Frequently Asked Questions

Should I hire a consultant to do my gap analysis?
Consultants are helpful for companies with no compliance experience, but many companies do their own gap analysis using a compliance tool like AuditPath that includes a gap analysis dashboard. If you use a consultant, ensure you understand the output deeply — you will need to explain your controls to auditors, not the consultant.
How long does a SOC 2 gap analysis take?
For a 10–50 person company with a single-region AWS environment: 2–5 business days for a thorough gap analysis by one person who knows your systems. For larger companies with multiple products and cloud environments: 1–3 weeks. A compliance tool can reduce this by 40–50% with automated infrastructure scanning.
Should I share my gap analysis results with my auditor?
Not the detailed gap list before remediation. After remediation, you discuss with your auditor which controls you have implemented and how — this is the engagement walkthrough, not a gap analysis report. Your internal gap analysis is working documentation, not an auditor deliverable.

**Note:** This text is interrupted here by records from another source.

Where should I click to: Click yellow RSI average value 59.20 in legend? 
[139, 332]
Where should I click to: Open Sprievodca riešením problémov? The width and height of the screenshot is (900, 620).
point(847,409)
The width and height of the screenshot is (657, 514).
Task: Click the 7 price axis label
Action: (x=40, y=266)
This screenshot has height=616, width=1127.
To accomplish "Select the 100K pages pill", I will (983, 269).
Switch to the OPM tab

Do I need to close all gaps before starting Type II observation period?
All design gaps must be closed before the observation period begins — you cannot observe a control that does not exist. Evidence gaps are addressed by starting evidence collection once controls are operating. Operating gaps must be resolved before the observation period starts.
What if new gaps appear during the observation period?
Address them immediately. A gap that appears (e.g. a new system deployed without access controls) and is left unaddressed during the observation period will generate an exception. Fix gaps as soon as they are identified and document the fix date — this demonstrates a responsive compliance programme.